■ **Exercise brief**: Find every line in the records below that contains the word "icon" and copy each one. Case counts.

■ **Data records**:
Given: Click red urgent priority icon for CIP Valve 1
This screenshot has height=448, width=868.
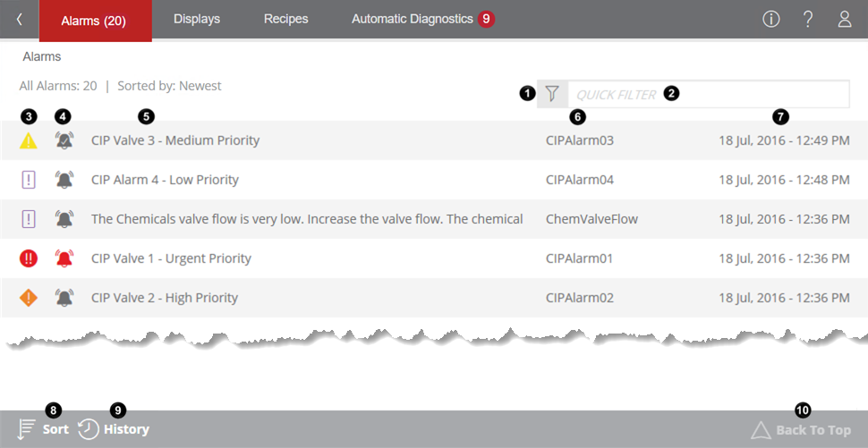Looking at the screenshot, I should [29, 258].
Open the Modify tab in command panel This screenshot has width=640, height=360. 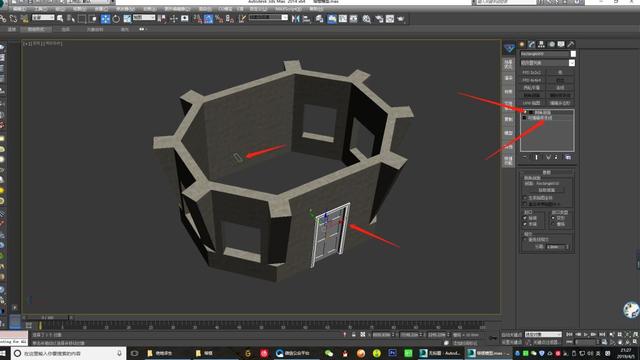(531, 44)
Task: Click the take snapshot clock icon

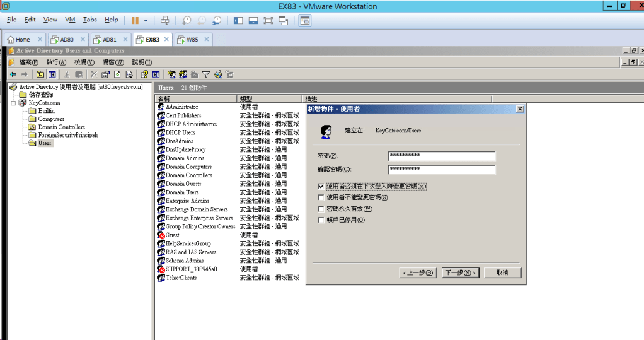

■ **Full solution**:
Given: Click red urgent priority icon for CIP Valve 1
Task: Click the take snapshot clock icon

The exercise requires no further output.